== Exercise requirements ==
• 1. Retype the part of the proptech column starting with "Catchment Areas are" and going on through "been virtually free.".
• 2. For each statement below, say yes or no as to whether it agrees with the proptech column, and quote the words of the column that decide it.
(a) The Passage du Caire opened in 1798 in London.
(b) The tenant mix of the first shopping center was all about retail.
(c) Property prices have fallen over the last 20 years.
• 3. Summarize the proptech column in two sentences.

PROPTECH COLUMN BY PETER TONSTAD
The first shopping center in the world was a covered shopping passage, the Passage du Caire, which opened in 1798 in Paris, France. The tenant mix was all about retail. Since then, the shopping cen[1]ter format has been on a path of continuous evolution, adapting to meet the latest consumer demands and taking market trends into account as far as possible.
Catchment Areas are Communities
Over the last 20 years, dramatic increases in property prices have put pressure on increasing the yield of retail real estate locations. The alternative value of use has become more evident, especially in city locations. Why not tear down your retail location and build and sell apartments for immediate returns, rather than hoping for 7% annual returns over the next 50 years? Especially since capital for investment in new developments has been virtually free.

== Record extracts ==

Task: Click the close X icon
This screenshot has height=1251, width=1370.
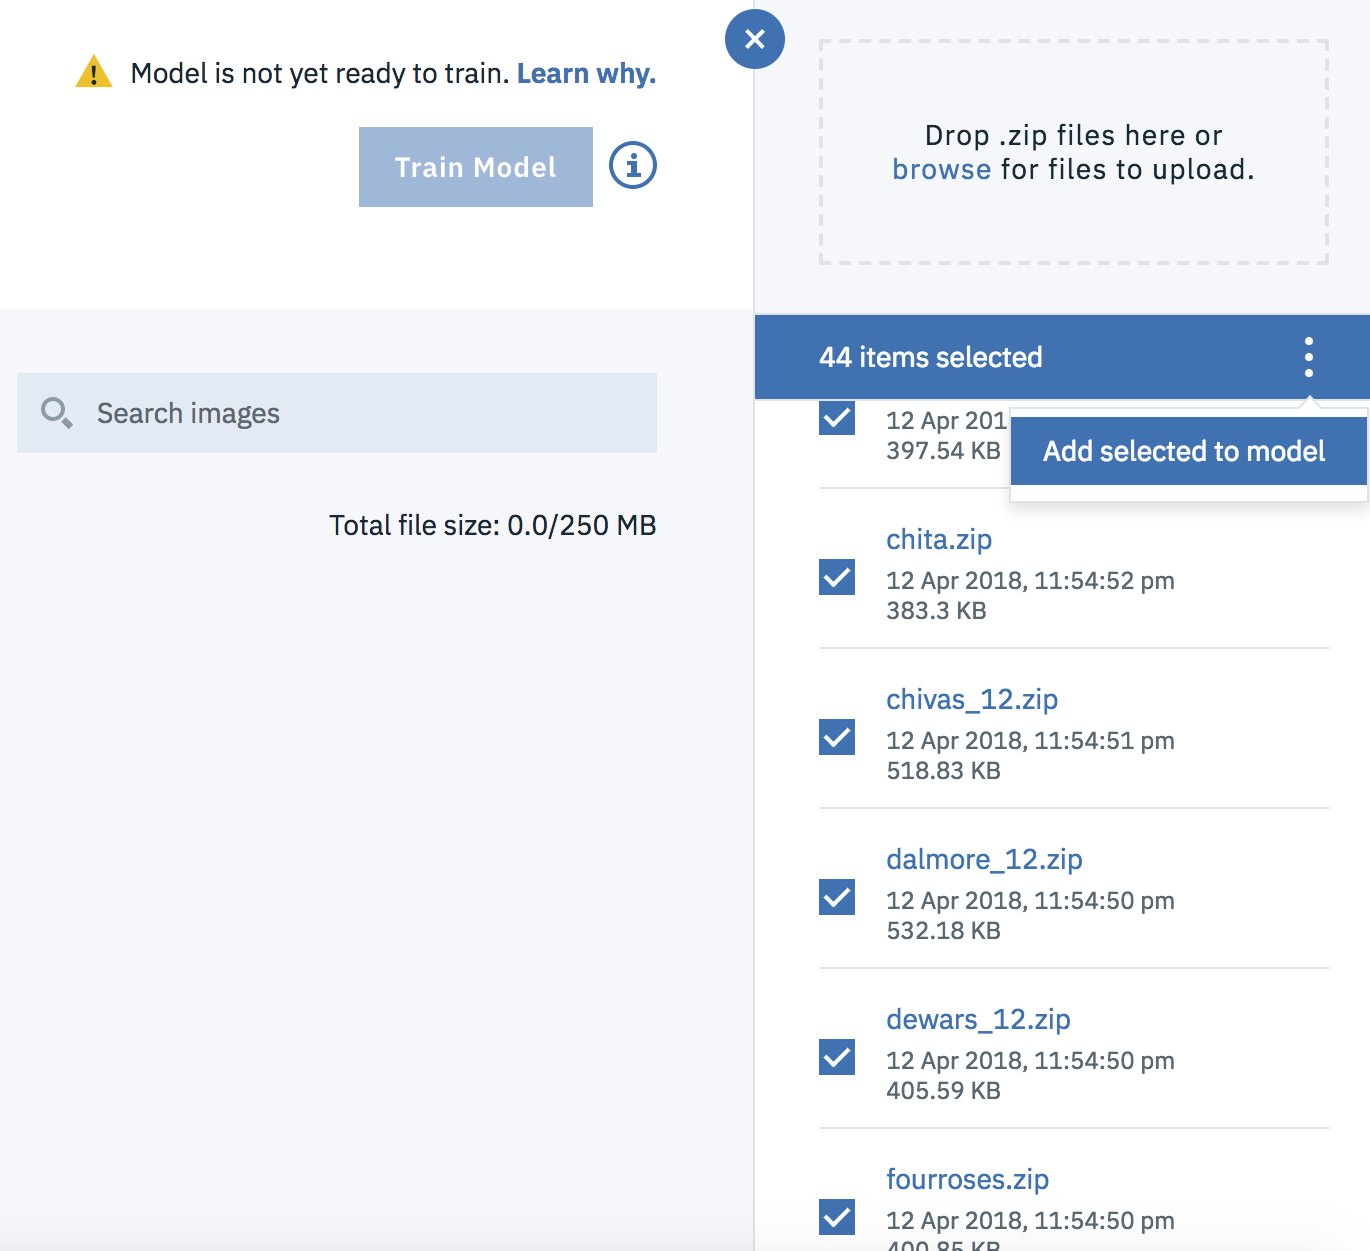Action: pyautogui.click(x=755, y=40)
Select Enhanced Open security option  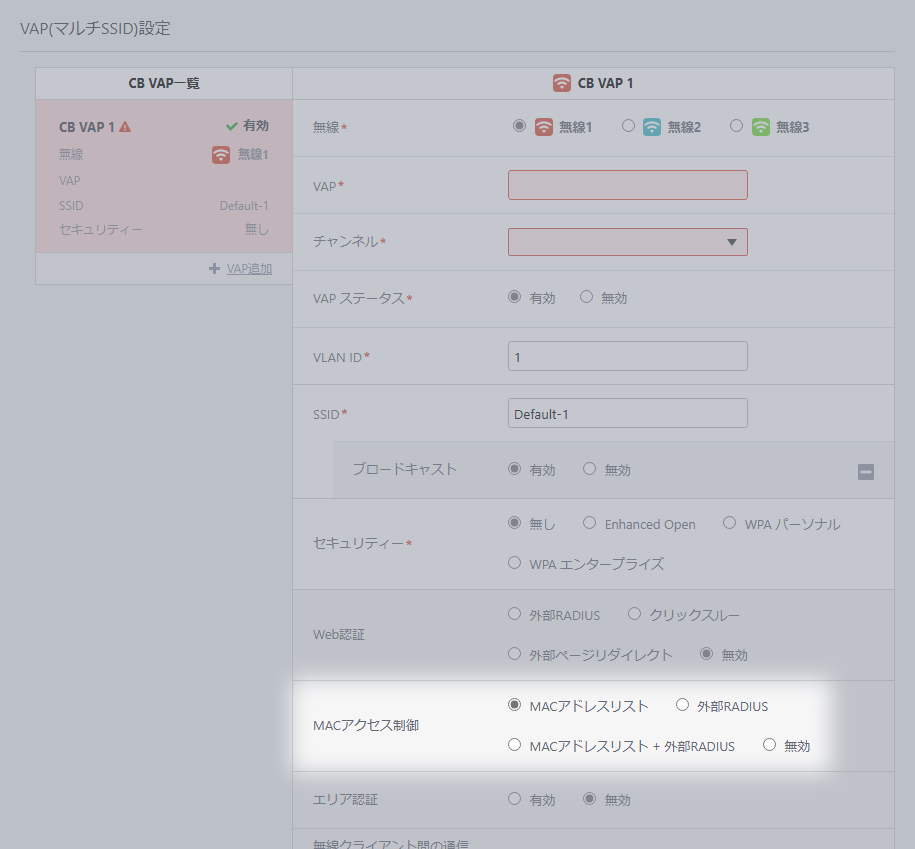point(590,523)
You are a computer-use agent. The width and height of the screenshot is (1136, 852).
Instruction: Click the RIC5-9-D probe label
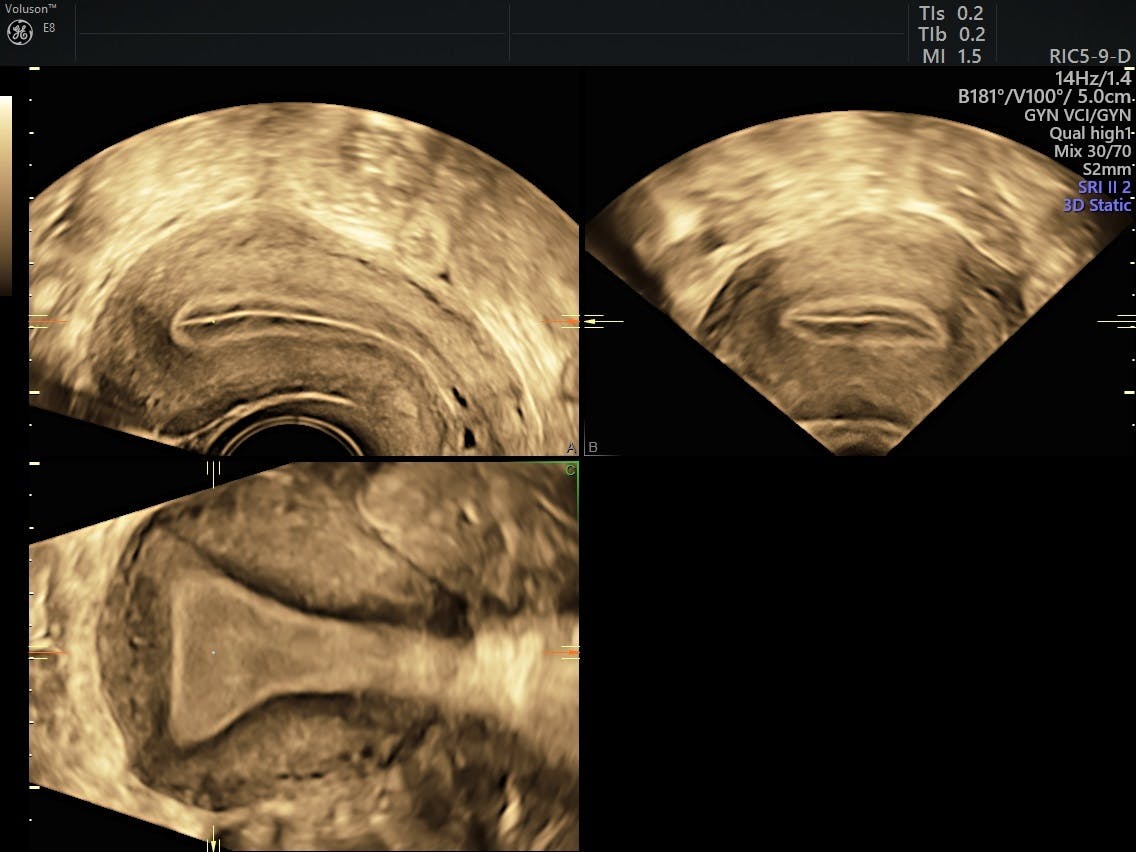pos(1090,56)
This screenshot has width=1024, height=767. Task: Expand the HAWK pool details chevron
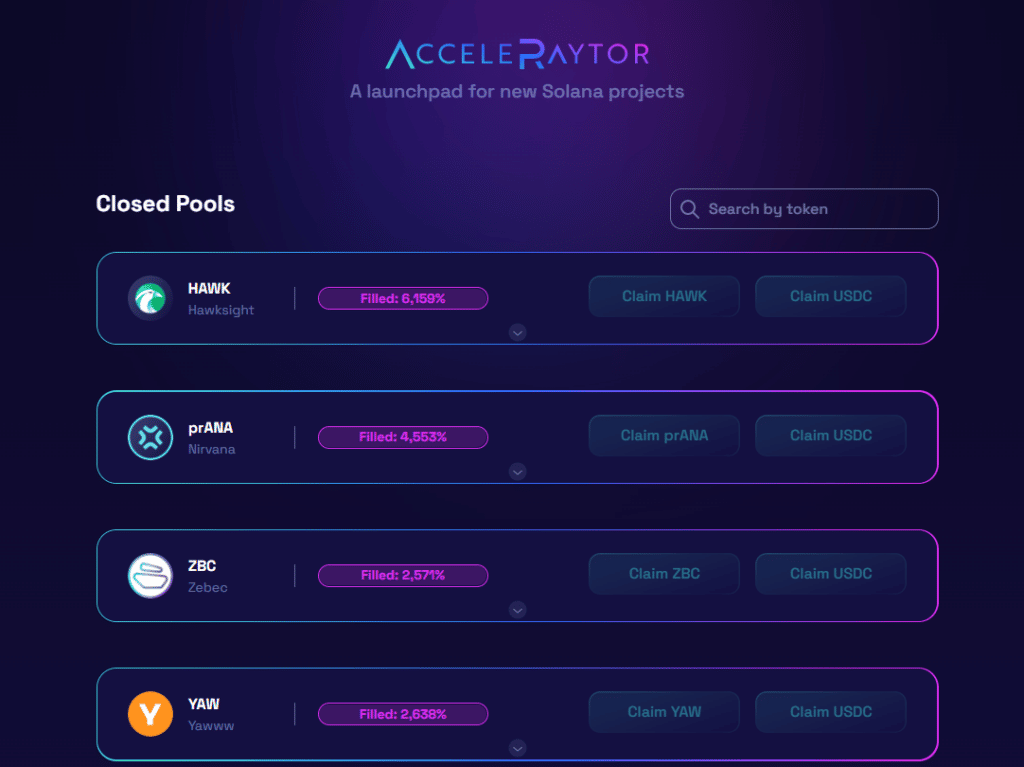pos(517,333)
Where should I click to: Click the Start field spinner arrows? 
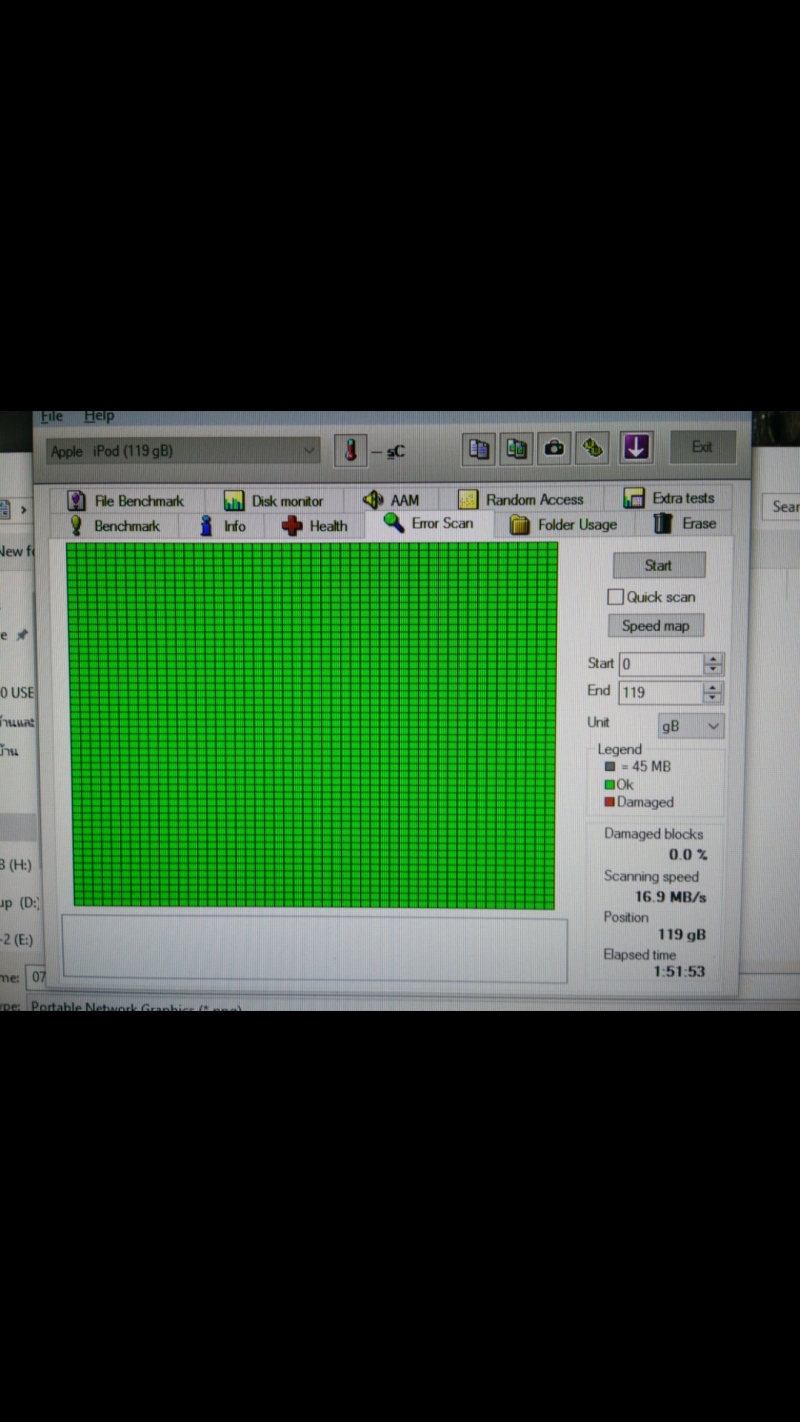712,663
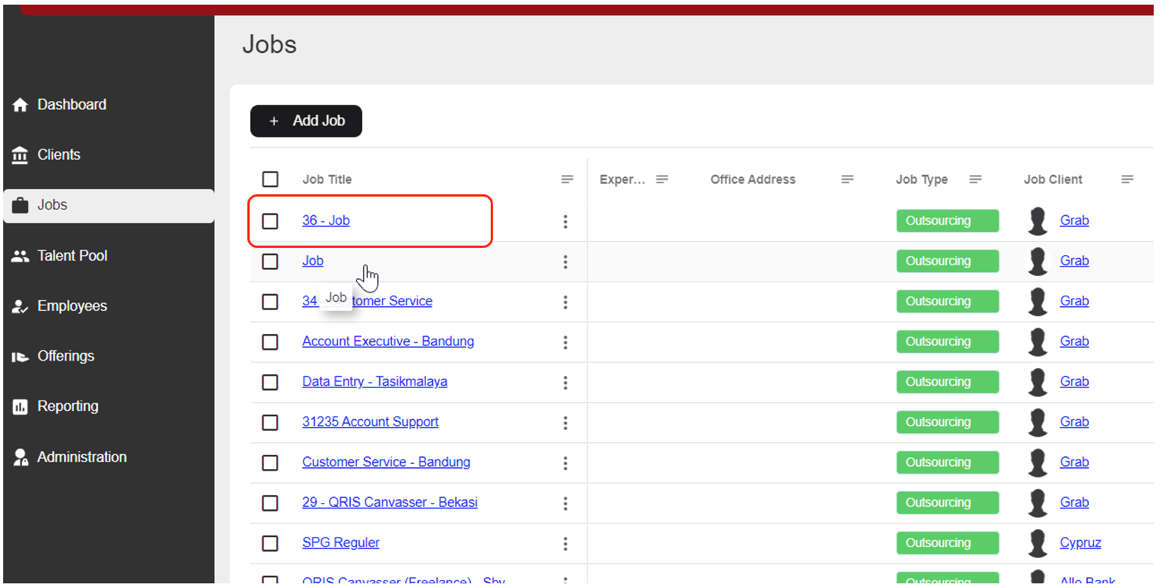The height and width of the screenshot is (588, 1172).
Task: Click the Reporting chart icon
Action: [x=20, y=407]
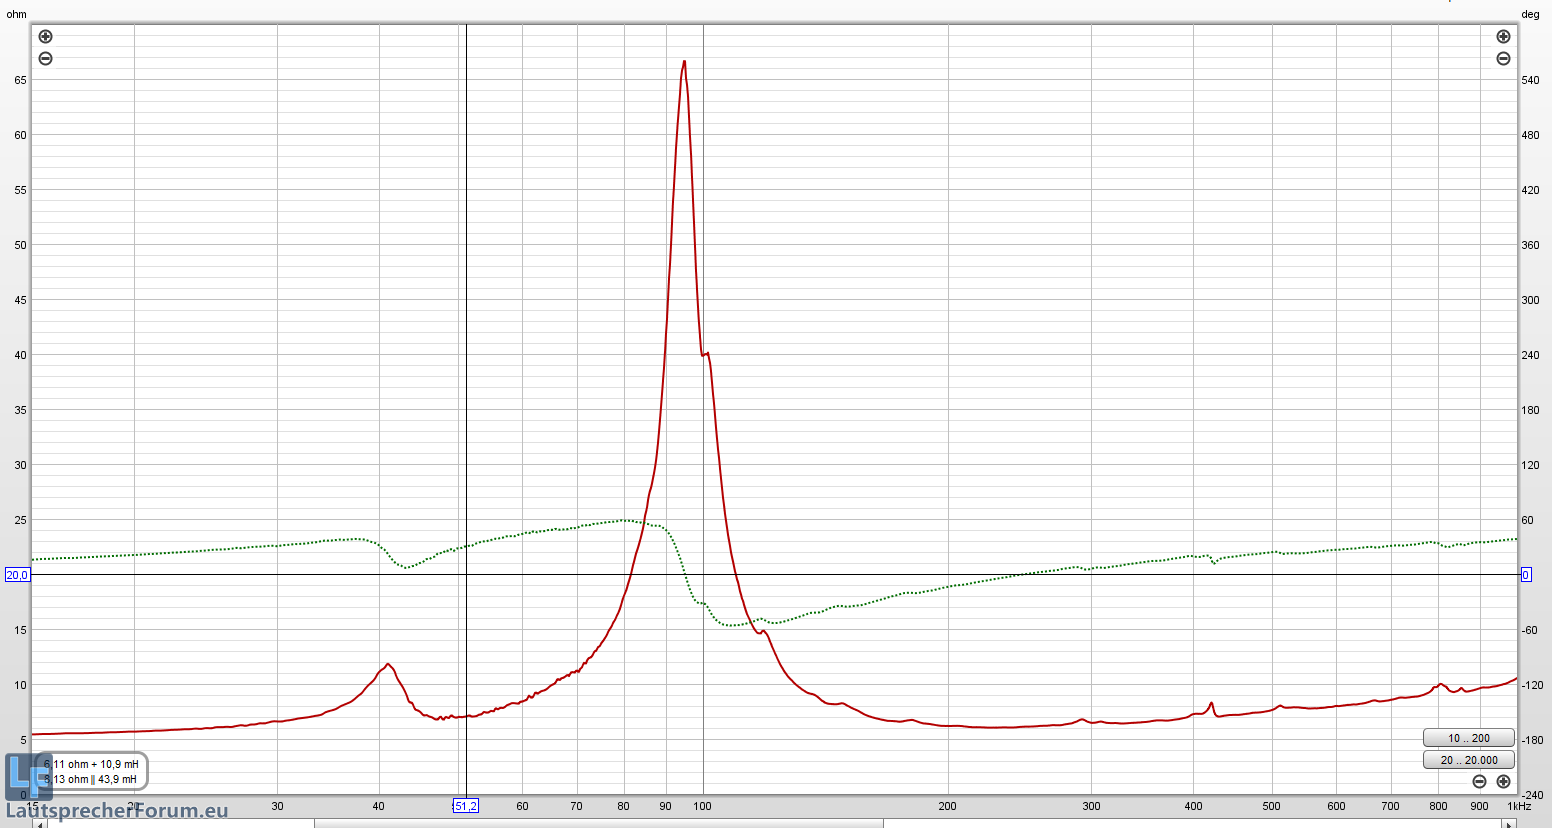
Task: Set frequency range to 20 .. 20.000
Action: click(1468, 760)
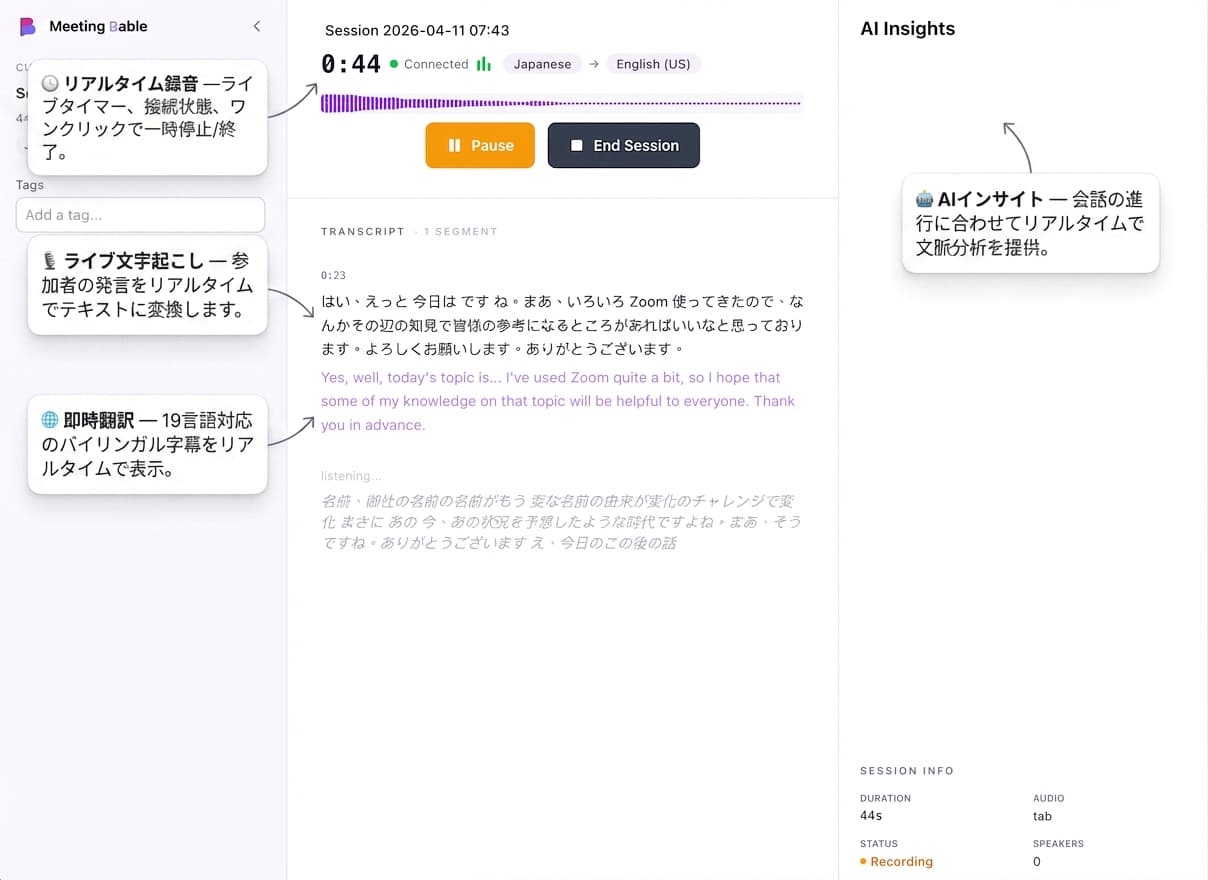
Task: Collapse the left sidebar with the chevron
Action: tap(257, 26)
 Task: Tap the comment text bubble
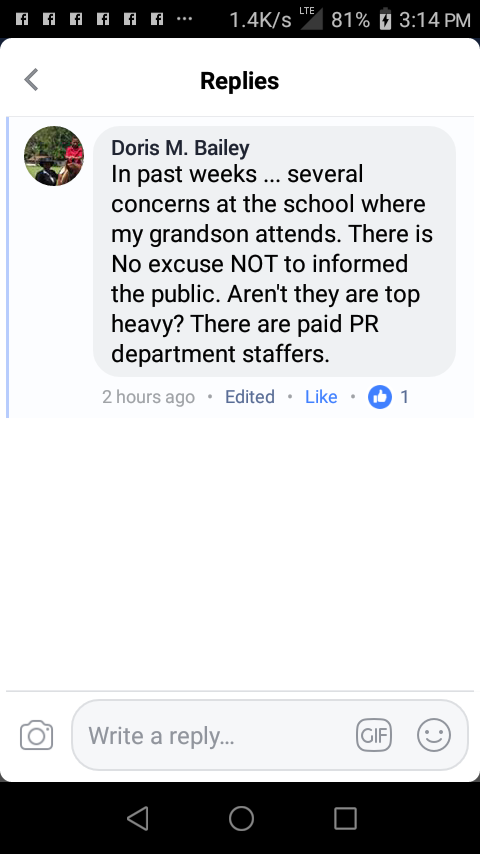point(275,251)
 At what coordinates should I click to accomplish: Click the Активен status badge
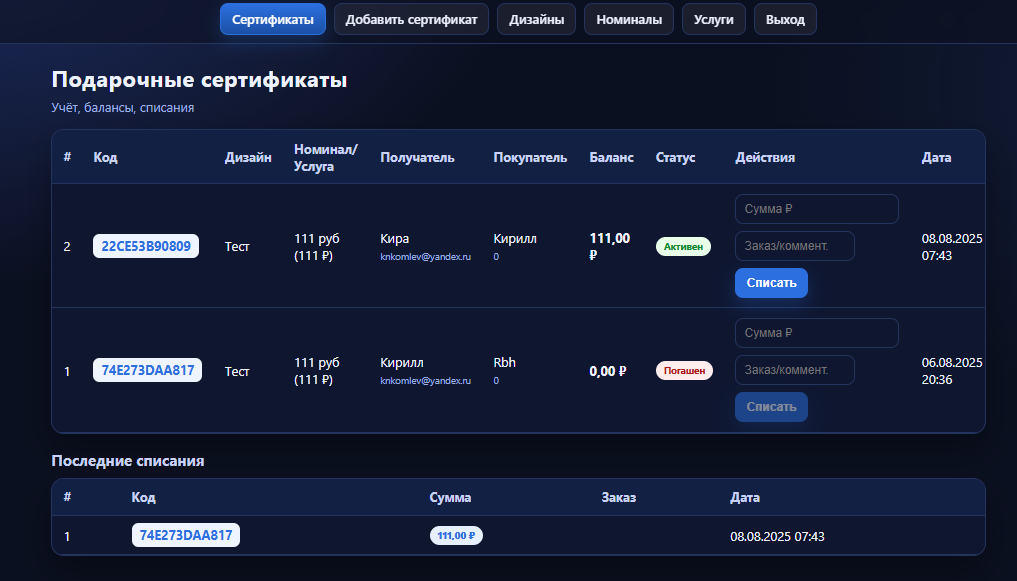tap(683, 245)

== Outputs by task ==
• 1.
Catchment Areas are Communities
Over the last 20 years, dramatic increases in property prices have put pressure on increasing the yield of retail real estate locations. The alternative value of use has become more evident, especially in city locations. Why not tear down your retail location and build and sell apartments for immediate returns, rather than hoping for 7% annual returns over the next 50 years? Especially since capital for investment in new developments has been virtually free.

• 2.
(a) No: "which opened in 1798 in Paris, France."
(b) Yes: "The tenant mix was all about retail."
(c) No: "dramatic increases in property prices"

• 3. The first shopping center, the Passage du Caire, opened in Paris in 1798 with a tenant mix that was all about retail, and the format has kept evolving since then to meet consumer demands. Over the last 20 years, dramatic rises in property prices have put pressure on raising the yield of retail locations, making it tempting, especially in cities, to tear them down and build apartments for immediate returns while investment capital has been virtually free.